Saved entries
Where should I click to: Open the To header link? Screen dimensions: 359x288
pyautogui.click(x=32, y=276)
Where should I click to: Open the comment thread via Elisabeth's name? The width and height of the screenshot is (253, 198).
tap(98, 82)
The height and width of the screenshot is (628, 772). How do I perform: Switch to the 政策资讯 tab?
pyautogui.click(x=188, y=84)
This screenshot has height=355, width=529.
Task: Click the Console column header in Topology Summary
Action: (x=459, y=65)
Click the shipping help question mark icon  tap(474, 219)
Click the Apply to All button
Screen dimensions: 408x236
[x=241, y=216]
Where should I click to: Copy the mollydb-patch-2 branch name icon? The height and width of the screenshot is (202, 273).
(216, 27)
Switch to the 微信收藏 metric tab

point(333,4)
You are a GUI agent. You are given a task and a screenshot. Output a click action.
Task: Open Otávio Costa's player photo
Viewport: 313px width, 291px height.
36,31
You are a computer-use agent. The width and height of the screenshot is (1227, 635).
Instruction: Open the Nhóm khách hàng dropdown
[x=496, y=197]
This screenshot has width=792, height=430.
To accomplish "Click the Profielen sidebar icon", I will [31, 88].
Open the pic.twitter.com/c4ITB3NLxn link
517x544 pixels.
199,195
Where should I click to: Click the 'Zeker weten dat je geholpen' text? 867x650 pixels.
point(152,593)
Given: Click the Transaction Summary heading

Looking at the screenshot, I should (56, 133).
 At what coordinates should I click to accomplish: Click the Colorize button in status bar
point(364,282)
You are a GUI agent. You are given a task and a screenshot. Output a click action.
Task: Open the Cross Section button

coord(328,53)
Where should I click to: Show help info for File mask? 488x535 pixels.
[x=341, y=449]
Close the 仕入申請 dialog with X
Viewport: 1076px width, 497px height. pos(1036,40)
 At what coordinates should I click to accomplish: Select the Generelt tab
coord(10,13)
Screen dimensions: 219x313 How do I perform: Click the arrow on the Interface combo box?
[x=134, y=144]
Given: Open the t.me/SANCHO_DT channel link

__Exercise prompt__
All lines from the one with "At what coordinates should I click to accomplish: Select" through the end of the records need to be copied exactly, and no other lines.

__Answer to this task__
 At what coordinates should I click to accomplish: Select the Generelt tab
coord(10,13)
Screen dimensions: 219x313 How do I perform: Click the arrow on the Interface combo box?
[x=134, y=144]
Given: Open the t.me/SANCHO_DT channel link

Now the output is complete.